She’s hired by Genevieve, who doesn’t know her true identity. The two women — the secular Republican and the Muslim woman of faith — are polar opposites in almost every respect. ‘There’s the tall blonde and the short brunette; the thin one and the fat one,’ Scanlan said.

There’s a moment when Mary examines herself in the mirror. ‘We’re looking at her stretch marks, and the way her body tells a story. The body bears the scars of our lives. We’re looking at the naked and the clothed, and she’s trying to protect herself from the threat — and the threat at that point in the story is the other woman.’

Scanlan said she’s asked to take her clothes off quite frequently for roles; and usually she’s comfortabl­e doing so. But not this time. ‘I was a little bit nervous about really inviting someone to scrutinise your physical flaws,’ she said.’

Mary and Genevieve have to overcome their prejudices towards each other, and how they do that plays out against the backdrop of Brexit and the plight of refugees. Neither subject is mentioned directly; but they’re there, in the stunning visuals...right down to shots of the White Cliffs Of Dover, crumbling into the sea.

Aleem Khan, whose debut feature film this is, developed the picture with the British Film Institute and BBC Film. And even though Scanlan has become one of our most celebrated stars, she still had to go through a rigorous audition process.

As soon as she was selected, she went into homework mode. Khan gave her a crash course in Islamic doctrines, while his mother offered tips on how to dress for the role.

She went walkabout in London for a few days in a hijab and salwar kameez, to see if people treated her differentl­y. No one did. ‘You could be dressed in a ballgown in Oxford Street and people wouldn’t care,’ she said drily. ‘Although I did feel differentl­y in myself. I felt very comfortabl­e; and felt that I was not going to be subject to unwanted attention, strangely.’

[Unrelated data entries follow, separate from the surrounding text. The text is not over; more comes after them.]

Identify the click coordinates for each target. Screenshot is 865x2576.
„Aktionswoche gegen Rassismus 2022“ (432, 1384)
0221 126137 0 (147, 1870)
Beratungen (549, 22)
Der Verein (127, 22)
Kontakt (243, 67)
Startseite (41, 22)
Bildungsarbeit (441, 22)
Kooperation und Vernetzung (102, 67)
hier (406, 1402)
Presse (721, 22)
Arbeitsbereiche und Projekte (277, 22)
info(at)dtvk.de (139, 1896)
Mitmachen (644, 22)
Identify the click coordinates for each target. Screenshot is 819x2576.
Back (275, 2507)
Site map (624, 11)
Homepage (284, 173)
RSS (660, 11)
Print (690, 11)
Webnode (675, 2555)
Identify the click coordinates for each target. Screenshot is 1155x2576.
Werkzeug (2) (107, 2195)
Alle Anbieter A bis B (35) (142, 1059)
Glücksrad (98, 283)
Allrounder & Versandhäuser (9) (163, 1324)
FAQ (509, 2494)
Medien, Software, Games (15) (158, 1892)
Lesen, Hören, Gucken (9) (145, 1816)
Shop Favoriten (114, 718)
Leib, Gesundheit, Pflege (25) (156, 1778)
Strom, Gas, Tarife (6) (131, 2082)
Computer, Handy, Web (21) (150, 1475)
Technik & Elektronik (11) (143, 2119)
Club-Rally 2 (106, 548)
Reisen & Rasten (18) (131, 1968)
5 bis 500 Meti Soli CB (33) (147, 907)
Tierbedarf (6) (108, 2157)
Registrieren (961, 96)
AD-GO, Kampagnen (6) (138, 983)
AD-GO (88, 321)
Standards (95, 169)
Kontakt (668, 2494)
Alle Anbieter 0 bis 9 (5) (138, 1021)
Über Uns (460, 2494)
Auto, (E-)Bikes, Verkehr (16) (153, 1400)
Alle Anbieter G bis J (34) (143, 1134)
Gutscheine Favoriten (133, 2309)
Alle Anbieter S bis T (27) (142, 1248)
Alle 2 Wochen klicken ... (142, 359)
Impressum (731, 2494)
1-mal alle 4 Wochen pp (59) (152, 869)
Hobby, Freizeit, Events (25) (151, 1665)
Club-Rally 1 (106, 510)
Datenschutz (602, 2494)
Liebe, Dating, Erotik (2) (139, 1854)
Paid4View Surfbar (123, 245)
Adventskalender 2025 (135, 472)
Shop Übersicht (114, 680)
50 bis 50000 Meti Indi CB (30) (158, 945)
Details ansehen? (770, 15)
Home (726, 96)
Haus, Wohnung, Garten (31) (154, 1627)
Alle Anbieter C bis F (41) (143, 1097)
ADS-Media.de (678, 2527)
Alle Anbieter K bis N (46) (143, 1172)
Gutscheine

She also visited the central Mosque in Regent’s Park, and observed various ceremonies. Scanlan’s parents are strict Roman Catholics, and she grew up saying prayers morning, noon and night. So the devout practices Mary engages in were familiar

Scanlan, 59, came to profession­al acting late, because ‘it took me a long time to grow up’, even though acting had been a passion from an early age. ‘I had to work on myself, in terms of confidence,’ she told me. It took me four years to get to the point where I could launch myself — to a place where there could be no safety net.’

But those tough years were invaluable. She knows where to look for vulnerabil­ity, as was proved by her scene-stealing moment in The Invisible Woman, in which she portrayed Charles Dickens’s wife Catherine, opposite Ralph Fiennes.

She credits Fiennes with teaching her ‘the art of the close-up’, a secret she said is not hers to divulge.

She’s currently playing Ma Larkin in a television adaptation of H.E. Bates’s The Larkins novels. Before each take, ‘I had to say to myself: “She’s a happy woman! How many stories do we get about happy women?!”’

There are plans to adapt the Puppy Love series she starred in (and wrote) with Vicki Pepperdine, possibly for Netflix. The pair are also adapting Lisa Evans’s book Old Baggage for American TV, and she hopes to star in that.

Scanlan categorise­d herself as going ‘under the radar’ for much of her career — though not in my book. She said when she goes shopping, no one ever says: ‘Are you Viv from No Offence? Or Terri from The Thick Of It?’ And she wasn’t surprised. ‘Short dumpy woman, no make-up, in old anorak, doesn’t get much attention.’

But in fact, she added happily, under the radar ‘is the right place to be’.

After Love opens in cinemas next friday.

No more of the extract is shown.